A bien y regarder, Daniel est le seul véritable être vivant de cet endroit en dehors de l’antagoniste. Ses maigres contacts avec les habitants paranoïaques sont déments et distants, réalisés au travers de machines. Les seuls visages qui vous regardent sont les publicités animées et froides de Charon où un sourire artificiel et calibré vous fixe derrière un rideau de pluie. Lorsque vous entrez au contact d’une autre forme humanoïde, elle est artificielle, meurtrie ou bien c’est le corps inerte et ensanglanté d’une victime. La seule présence vivace qui hante le lieu est le concierge : un homme mutilé, brisé et à demi machine qui trouve plus de réconfort auprès de son robot de maintenance que dans les conversations lapidaires qu’il échange -contraint- avec vous… Le message est passé : c’est un monde de misère, de douleur et de solitude.
Un seul véritable bémol a géné mon immersion : le choc mental et la confrontation avec l’horreur auraient pu être mieux gérés.

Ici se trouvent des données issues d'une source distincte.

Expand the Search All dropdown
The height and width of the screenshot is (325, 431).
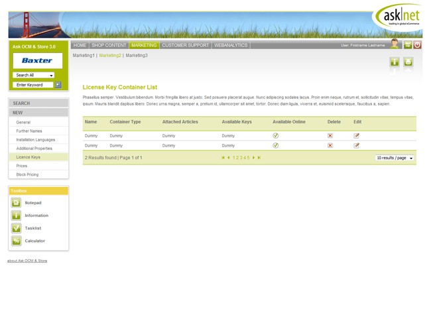[51, 76]
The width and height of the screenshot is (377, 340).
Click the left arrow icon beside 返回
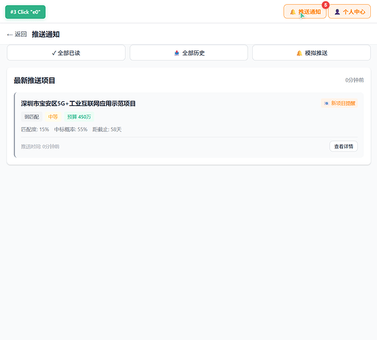tap(10, 35)
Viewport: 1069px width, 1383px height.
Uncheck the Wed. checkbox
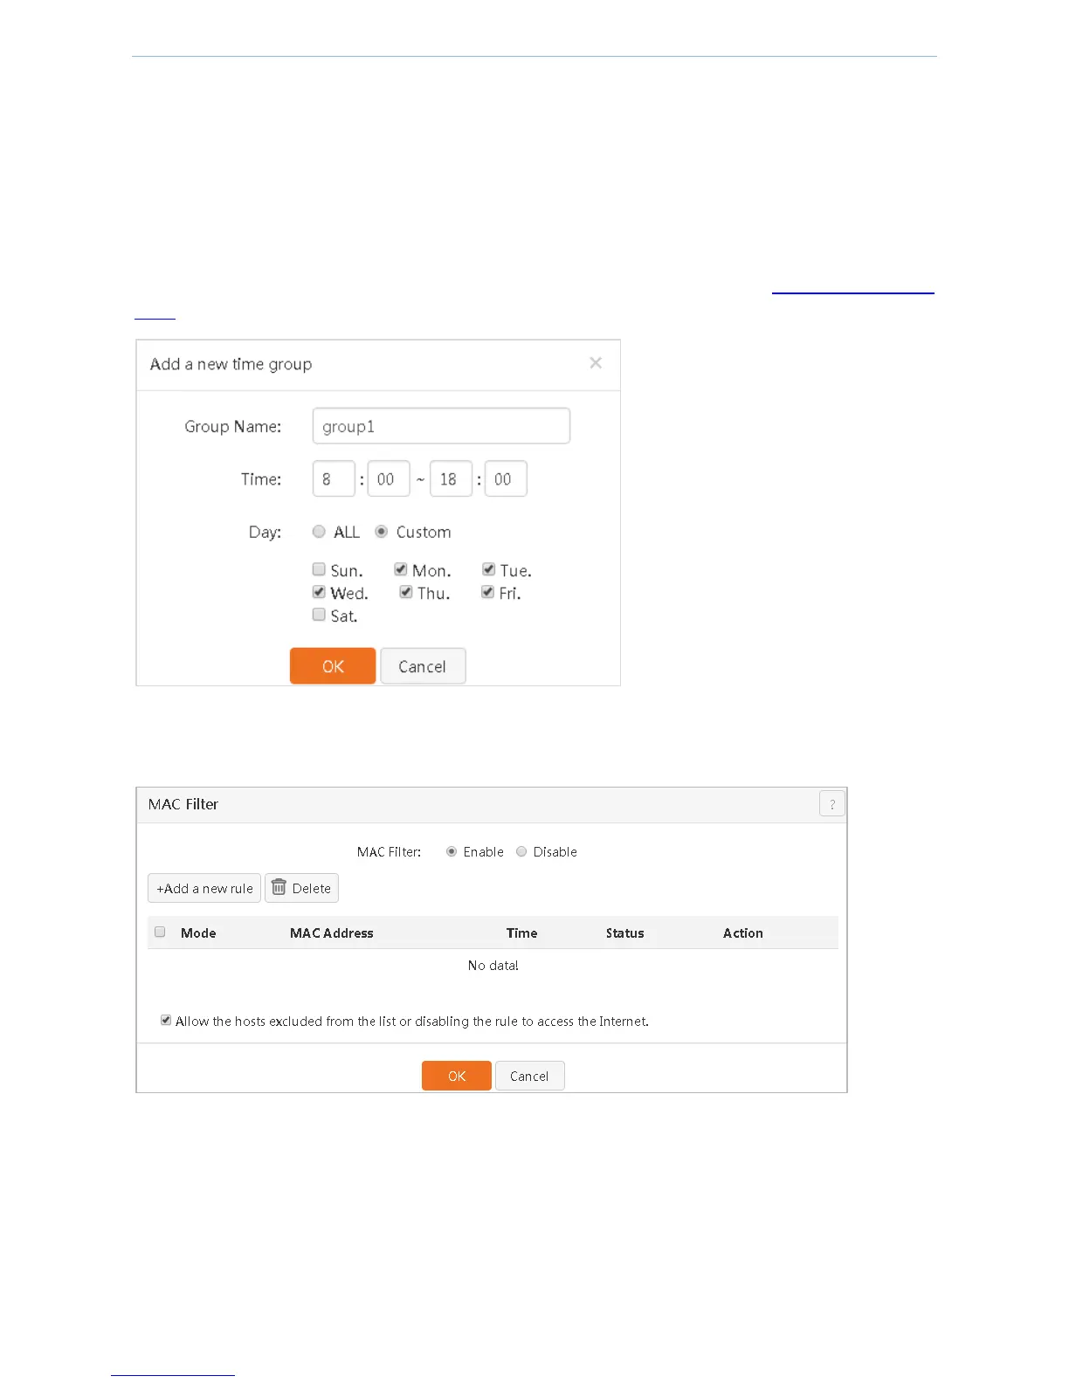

On n’y croit pas. Les troubles de la vision, la respiration erratique du personnage ou son incapacité à bouger sont une piste. Pouvait-on aller plus loin ? Ou bien ces pilules que vous prenez aussi régulièrement gomment-elles aussi vos émotions et vos sentiments humains les plus élémentaires ? On sent qu’il y a une volonté narrative derrière cette mécanique mais dans les deux cas, pour moi, elle n’assume pas suffisament ses intentions.
Globalement, le gameplay d’OBSERVER_ est agréable. Même s’il ne sort pas véritablement des sentiers battus, on sent le soin donné aux mécaniques, sans pour autant révolutionner le genre. Un classique n’offre certes pas de grandes révélations mais il faut le saluer quand il est réalisé avec maestria. C’est le cas pour OBSERVER_. Bienvenue dans une enquête sombre et troublante.
Du côté de l’univers, il aurait pu tomber dans le travers de n’être qu’une accumulation de références nostalgiques sans propos. Ici, au contraire, c’est à mon sens une œuvre à part entière qui démontre sa grande maîtrise des codes et des ficelles des classiques du genre, cherchant à s’inscrire à leur côté et à revendiquer sa filiation. OBSERVER_ nous livre ses références, ses influences et ses interprétations mais avec un discours et un propos qui lui sont propres. C’est un regard actuel porté sur le monde de demain mais qui reprend les mises en gardes d’hier, puisque nous y sommes restés sourds.
Assumer son ambiance de thriller contemporain violent et le conjuguer à l’aspect lent, rugueux et pesant des enquêtes criminelles des films Noirs est un parti pris fort. Ce mariage réussi donne à ce jeu une identité unique, remplie d’autant de fatalisme que de mystère et peut-être, qui sait, de l’espoir en un avenir plus lumineux.
OBSERVER_ est un bon jeu, aux codes et aux mécaniques maîtrisés et il porte et assume à merveille cette maturité.
“Je suis Daniel Lazarski, un Observer. Je suis un agent spécial, un enquêteur de terrain, qui plonge dans les tréfonds obscurs de votre esprit pour en extraire la vérité, de gré ou non… Vous n’êtes à l’abri nulle part, pas même dans les derniers retranchements de vos souvenirs, pas même dans la mort. Le viol ultime de votre vie privée, jusque dans vos dernières pensées. La mémoire elle-même est subjective, mais je finirai par trouver ce que cachent les ombres de votre esprit.”